▸ **ASSIGNED TASK 1**
Print the part of the passage on the armée secrète starting at "The armée secrète" and ending at "the southern zone.", word for word.
▸ **ASSIGNED TASK 2**
Translate this sentence from the passage on the armée secrète into Spanish: "Jean Moulin and General Delestraint first met on 28 August 1942 in Lyon."

▸ **DOCUMENT SEGMENT**
========

The armée secrète was a French military organization active during World War II. The collective grouped the paramilitary formations of the three most important Gaullist resistance movements in the southern zone.

==History==
In mid-1942, in the R1 Region, the three major Gaullist movements (Combat, Libération-sud and the Franc-Tireurs) wanted to coordinate the military units at their disposal to make them more effective. Henri Frenay, leader of Combat, claimed command of the new structure, but faced opposition from Emmanuel d'Astier de La Vigerie, leader of Liberation-Sud and Jean-Pierre Levy, head of the Franc-Tireurs. Jean Moulin insisted that the post should go to someone with no affiliation to one of these groups, so Frenay proposed Charles Delestraint, a general recalled from his retirement during the Battle of France, who admired General Charles de Gaulle and detested Vichy. He was the only general officer who had been promoted despite that defeat; the proposal was unanimously accepted.

Jean Moulin and General Delestraint first met on 28 August 1942 in Lyon. At the end of the interview, Jean Moulin ordered the three regional chiefs of the paramilitary formations of the great movements made available to Delestraint, for him to choose the best suited to the regional direction of the Secret Army. To this position, eminently clandestine and dangerous, the general named Captain Claudius Billon. As early as September, Billon appointed each of the AS departmental heads for R1, with the exception of the AS chief for Ain, named by Delestraint himself.

========

▸ **DATA BELOW**
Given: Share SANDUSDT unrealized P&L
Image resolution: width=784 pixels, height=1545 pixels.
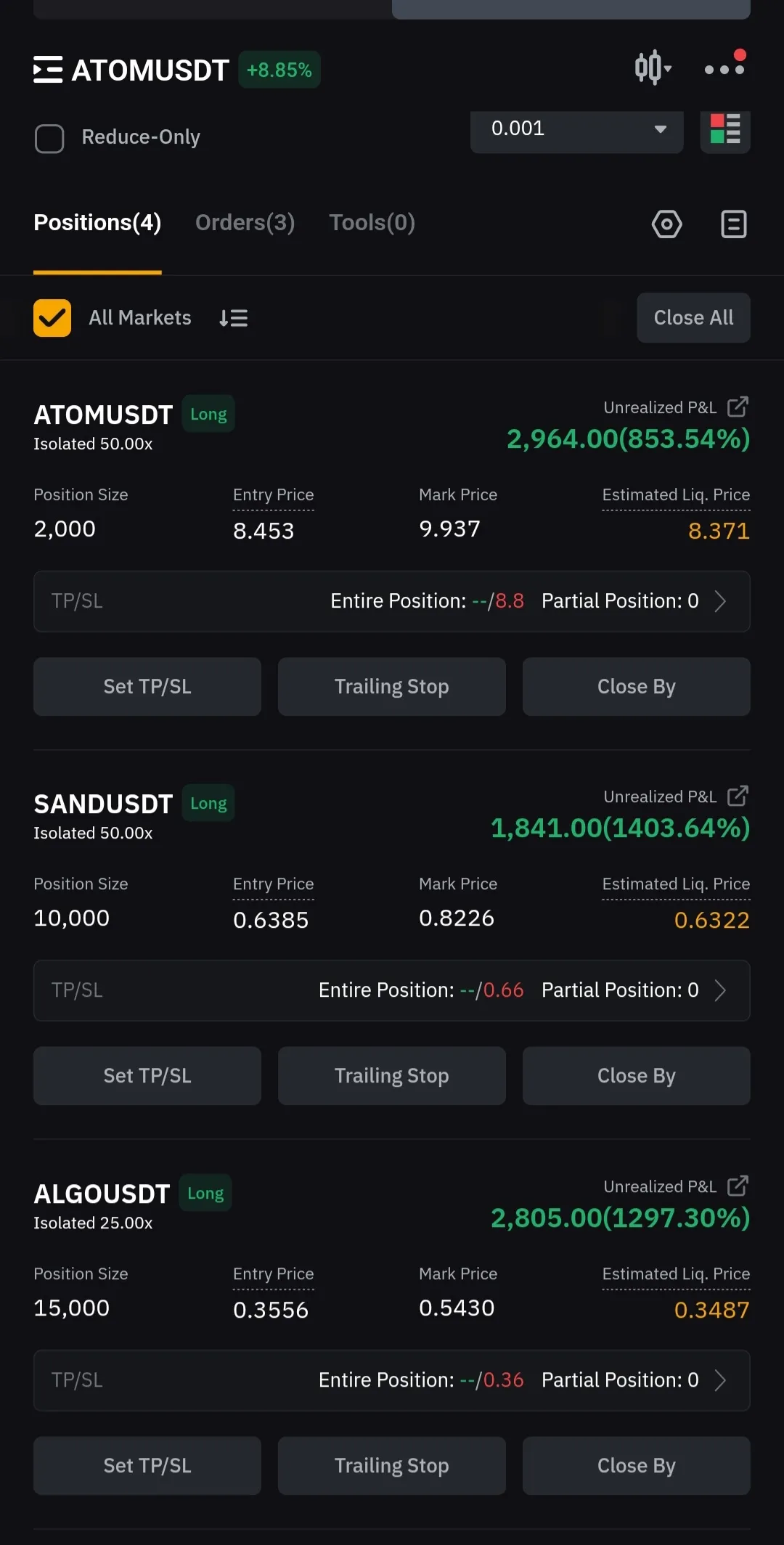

========

▸ **ANSWER SPACE 1**
The armée secrète was a French military organization active during World War II. The collective grouped the paramilitary formations of the three most important Gaullist resistance movements in the southern zone.

▸ **ANSWER SPACE 2**
Jean Moulin y el general Delestraint se reunieron por primera vez el 28 de agosto de 1942 en Lyon.